アメリカの物理学者オランダドルドレヒトに生まれる。1938年ユトレヒト大学に入学したが、第二次世界大戦でオランダはナチスに占領され、大学が閉鎖されるなど困難な状況で勉学を続けた。終戦直後にアメリカのハーバード大学研究の機会を得て、初期の核磁気共鳴実験に参加、その成果により1948年にオランダのライデン大学で博士号を取得した。翌1949年にハーバード大学に戻り、1951年準教授、1957年教授となり1990年まで務めた。1958年にはアメリカの市民権を獲得している。また、カリフォルニア大学バークリー校、ライデン大学、パリの国立高等師範学校(エコール・ノルマル・シュペリュール)などで客員教授を務めた。

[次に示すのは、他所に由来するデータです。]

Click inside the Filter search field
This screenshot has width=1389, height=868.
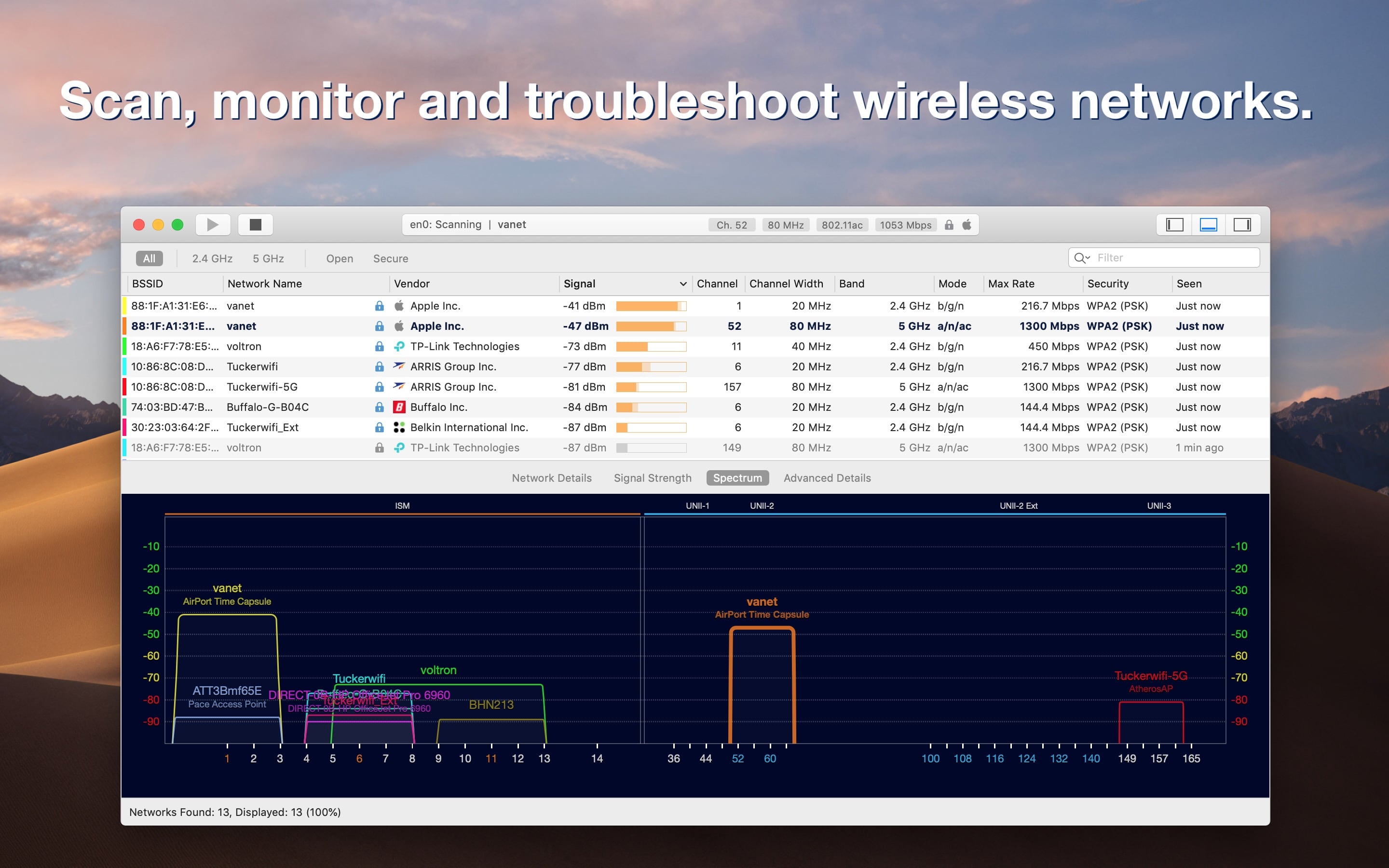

 1954年にメーザーが発明されると、その改良に取り組み、三準位および多準位の固体メーザーを開発した。その後、タウンズショウロウがメーザーの拡張としてレーザーの可能性を提唱、1960年にレーザー装置が発明された。そこでブルームバーゲンはレーザー装置を用いて、位相のそろったレーザー光を物質に当てたところ、従来とは違う光学現象を発見した。研究を重ねた結果非線形光学とよばれる新しい学問分野を開拓した。1981年に「レーザー分光学発展への貢献」によって、ショウロウとともにノーベル物理学賞を受賞した。高分解能電子分光学の発展への貢献が認められたシーグバーンも同時受賞であった。

[編集部 2019年1月21日]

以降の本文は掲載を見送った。